My most important contribution to medicine is the following essay.
The word ‘diabetes’ means peeing a lot. ‘Diabetes mellitus’ means peeing a lot of sweet-tasting urine. Yummy.
This phraseology was originally used to describe ‘type 1 diabetes mellitus.’ This is an autoimmune disease in which one’s own immune system attacks and destroys insulin-secreting cells in the pancreas. It was universally fatal before the discovery that animal insulin could be injected to do the same job.
Things took a turn for the worse when a new disease emerged that also involved peeing sweet urine. This disease looked a lot like ‘type 1 diabetes mellitus’ and was thus termed ‘type 2 diabetes mellitus.’ Cue problems. Because both of these diseases have similar symptoms and virtually the same name, it was logical that the treatments would also be the same. So we gave people with ‘type 2 diabetes’ insulin and other medications to prevent high blood sugar.
This is an important point. We know high blood sugar is bad. And because we can easily measure blood sugar, we instinctively thought preventing high blood sugar was good.
I argue below that this is a catastrophic mistake. And, that we should rename these two diseases based on what we now understand about them to avoid this confusion. As it turns out, our methods have evolved beyond tasting urine.
The pathophysiology underlying ‘type 2 diabetes’ has classically been referred to as ‘insulin resistance.’ In contrast with ‘type 1 diabetes’, ‘type 2 diabetes’ is characterized by extra insulin in the blood. That is, there is a state of hyperinsulinemia. The classic story is that fat cells, which normally take the sugar out of the blood in response to insulin, have stopped listening to the insulin. And, if we just add some extra insulin, those fat cells begin to listen again.
But why did the fat cells stop listening in the first place?
Because they are full. They are stuffed to the brim with sugar and don’t want any more. There is so much damn glucose in the fat cells that instead of going inside, the glucose starts to accumulate in the blood. We can measure the sugar in the blood, and we know high blood sugar is bad, so we try to lower the blood sugar by forcing even more glucose into the already stuffed cells. This is backwards.
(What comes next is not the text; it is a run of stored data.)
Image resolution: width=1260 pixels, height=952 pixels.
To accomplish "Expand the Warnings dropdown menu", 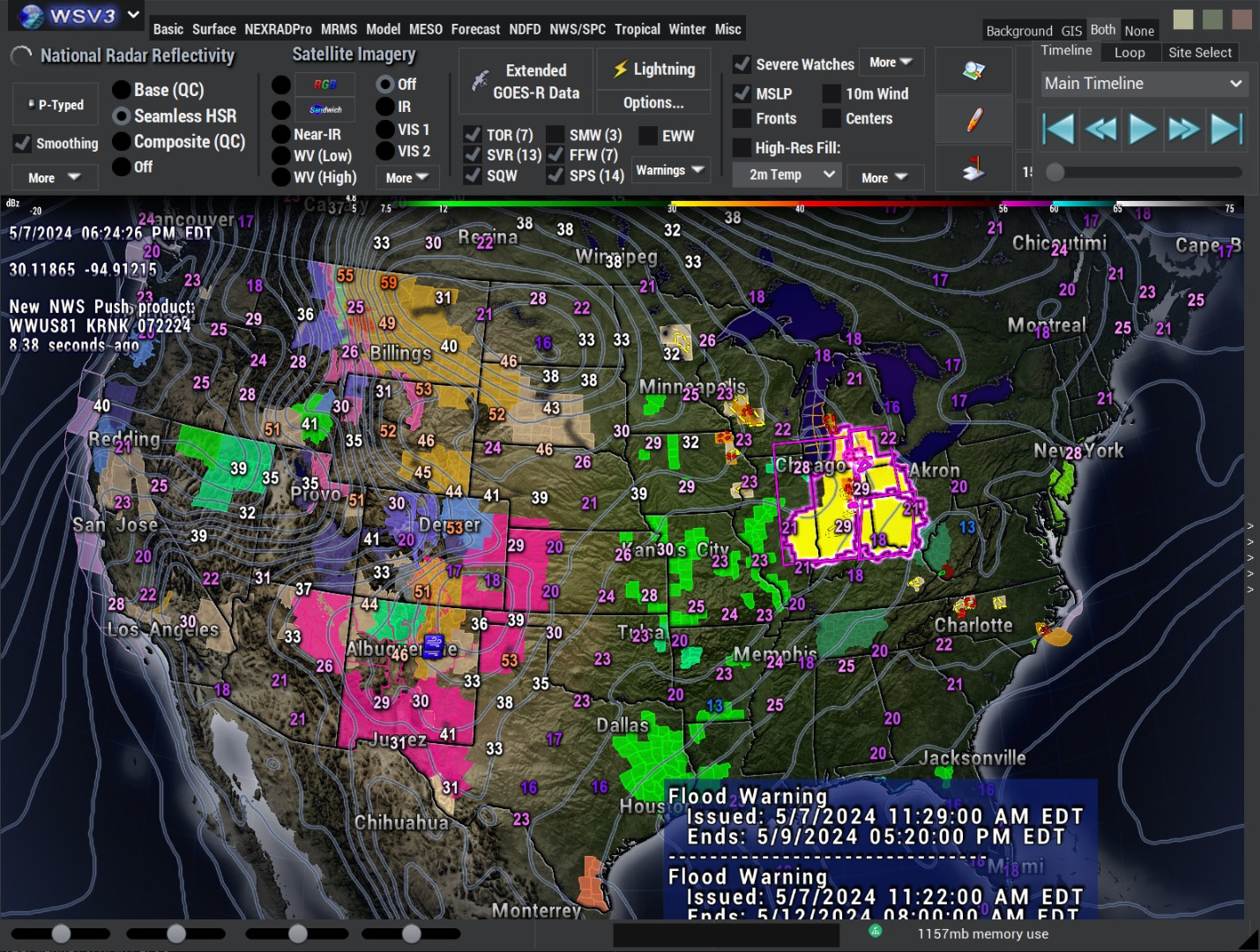I will 669,170.
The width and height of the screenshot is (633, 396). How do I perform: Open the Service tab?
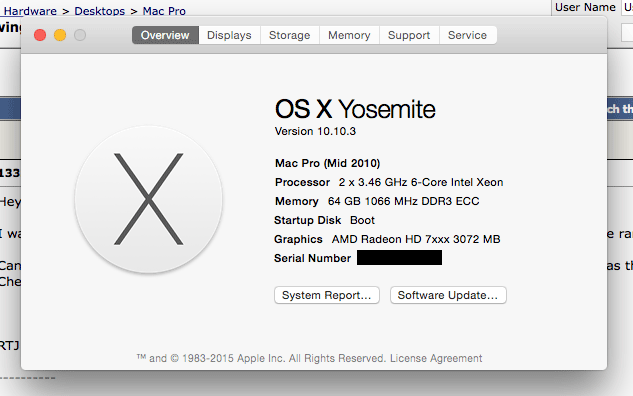[467, 35]
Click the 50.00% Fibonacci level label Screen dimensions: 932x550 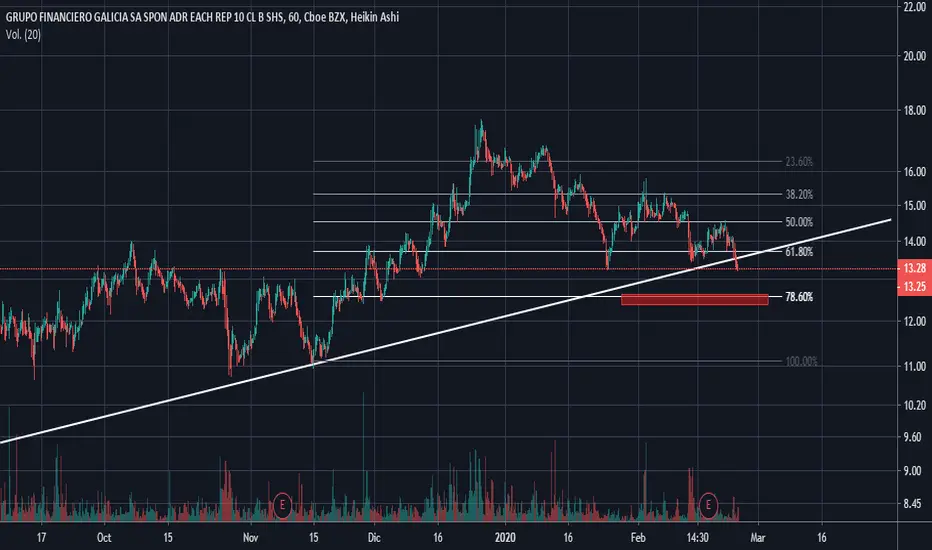799,222
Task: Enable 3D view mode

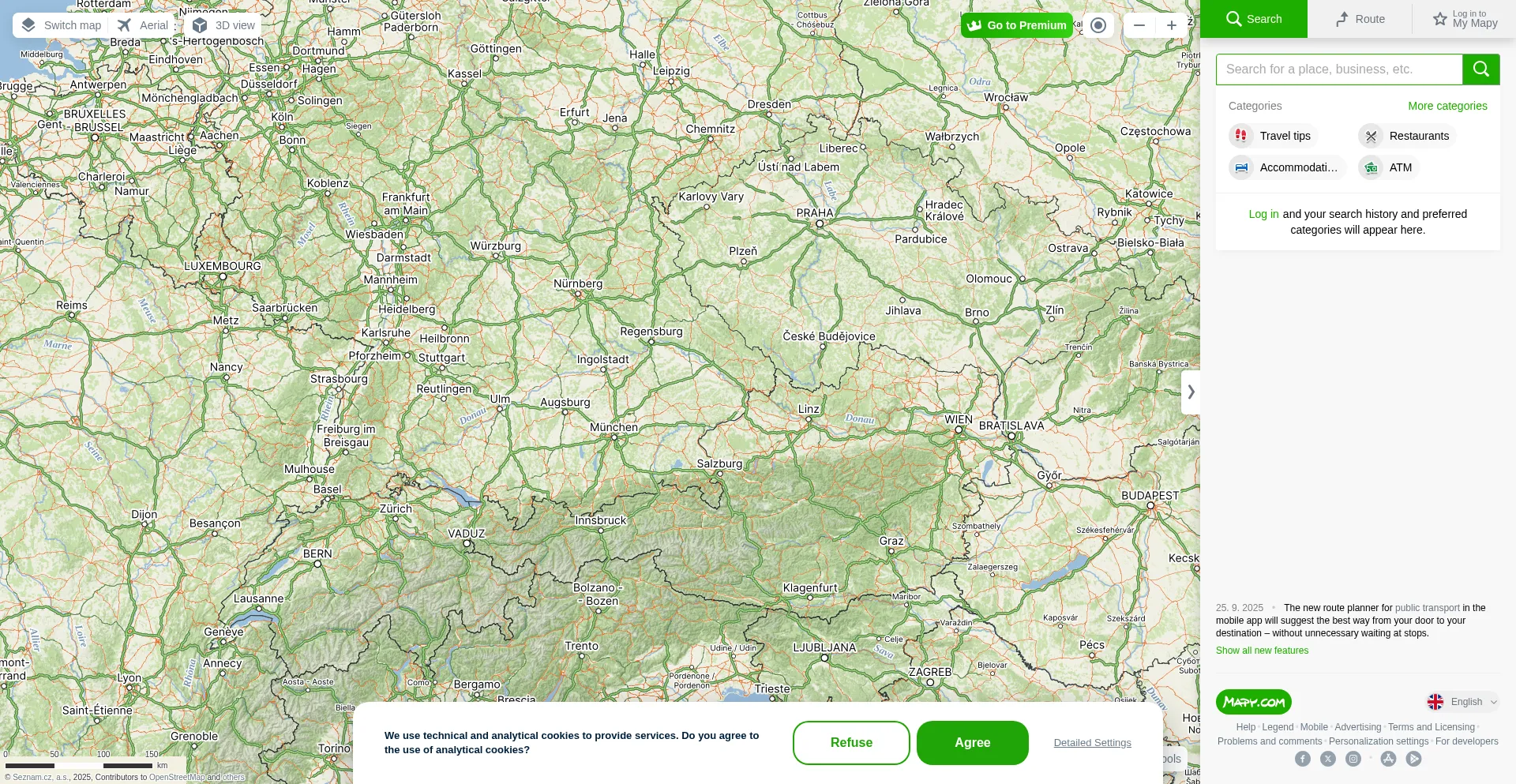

What is happening here is sugar overload. The proper medical term for this is ‘glucosis,’ and I propose we replace the disease name ‘type 2 diabetes mellitus’ with this new name.
Glucosis works because it describes an unnatural situation in which the cells of the body have too much glucose. And, because they are full, they stop responding to normal levels of insulin. The African American community already understands this as they call it ‘sugar.’ Glucosis is more technical, but it’s the same idea.
If this is the paradigm from which we are working, the treatment for glucosis becomes obvious; Get glucose out of the body. How does one do this? By not putting excess glucose into the body. The body will naturally burn the glucose it has and reach a healthy homeostasis.
Fasting, low-carb diets, and exercise are the treatments. Forcing more glucose into the body with medications so that the blood sugar levels look normal, is not. It probably makes things worse. Interestingly, there are some modern medications that can block sugar reabsorption in the kidney. These SGLT2 inhibitors induce a sort of artificial diabetes mellitus on purpose to get rid of excess sugar in the blood. Such a medication addresses the underlying problem because it lowers total body glucose.
So then what do we call ‘type 1 diabetes?’ Call it what it is: autoimmune beta-cell pancreatitis. Maybe beta pancreatitis for short.
Renaming diseases that are so entrenched in medicine and society presents a huge challenge. But this is not without precedence. In fact, there is an entire movement devoted to renaming diseases because of how important it is to get names right and how many times we have gotten names wrong.
This ‘diabetes’ language no longer serves us and causes harm. This is evidenced by the skyrocketing rates of glucosis around the world. Changing these names is an important step in a paradigm shift that brings integrity to Western medicine by calling things what they are. Shakespeare wrote: “What’s in a name? That which we call a rose. By any other name would smell as sweet.” It turns out, he forgot to smell his urine.
The similarity in name of these vastly different diseases has resulted in confusion and a mixing and matching of treatments. Not to mention Alzheimer’s disease is now developing the nickname ‘type 3 diabetes’ to describe neurons being unable to take in glucose.
If what I propose above is realized—the renaming of ‘type 1 diabetes mellitus’ to ‘beta pancreatitis,’ and, more importantly, the renaming of ‘type 2 diabetes mellitus’ to ‘glucosis’—the impact in terms of reducing unnecessary suffering will be beyond anything else I do in medicine.